Ruler of Qin
- Reign: 386–385 BC
- Predecessor: Duke Hui II of Qin
- Successor: Duke Xian of Qin
- Born: 389 or 388 BC
- Died: 385 BC (aged 3 or 4)
- House: Ying
- Dynasty: Qin
- Father: Duke Hui II of Qin
- Mother: Qin Xiaozhu

= Chuzi II =

Ruler of Qin, China, from 386 to 385 BC

Chuzi II (出子 (Chūzǐ); 389 BC or 388–385 BC), personal name possibly Ying Chang(嬴昌), was a duke of the state of Qin during the Eastern Zhou dynasty, reigning from 386 to 385 BC. He was the second of two child rulers of Qin known in historiography as "Chuzi". He is also variously referred to as Duke Chu of Qin (秦出公), Shaozhu of Qin (秦少主), or Xiaozhu of Qin (秦小主); Shaozhu and Xiaozhu both mean "Young Lord".
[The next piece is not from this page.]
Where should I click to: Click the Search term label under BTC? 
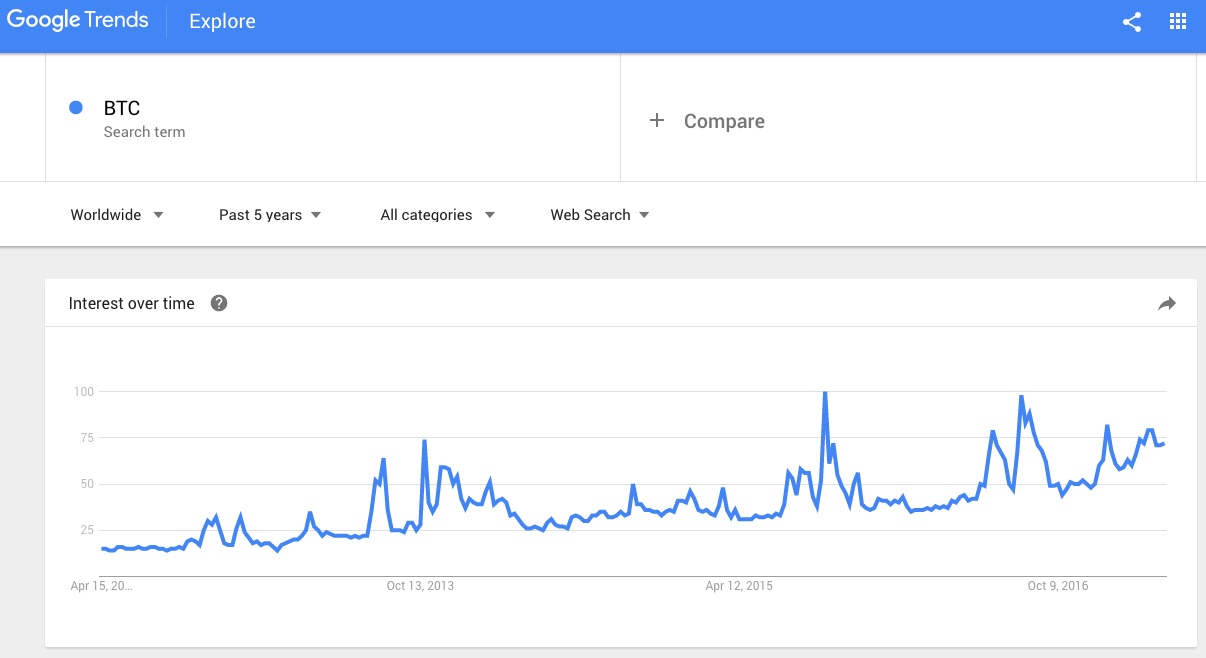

Chuzi II was the grandson of Duke Jian, who was the uncle of his predecessor Duke Ling. When Duke Ling died in 415 BC, the throne passed to his uncle Duke Jian instead of his son, the later Duke Xian. Duke Jian reigned for 15 years and was succeeded by his son, Chuzi's father Duke Hui II, who reigned for 13 years and died in 387 BC. When Chuzi II succeeded his father as ruler of Qin he was either one or two years old, and the state of Qin was effectively controlled by his mother, duchess dowager Qin Xiaozhu. Just two years later, in 385 BC a minister in the government, Jun Gai (菌改), rebelled against Chuzi II and the duchess. He led his forces to escort Duke Xian, who was at the time exiled in the state of Wei, back to Qin, killed Chuzi II and his mother and installed Duke Xian on the throne. Chuzi II was three or four years old when he died.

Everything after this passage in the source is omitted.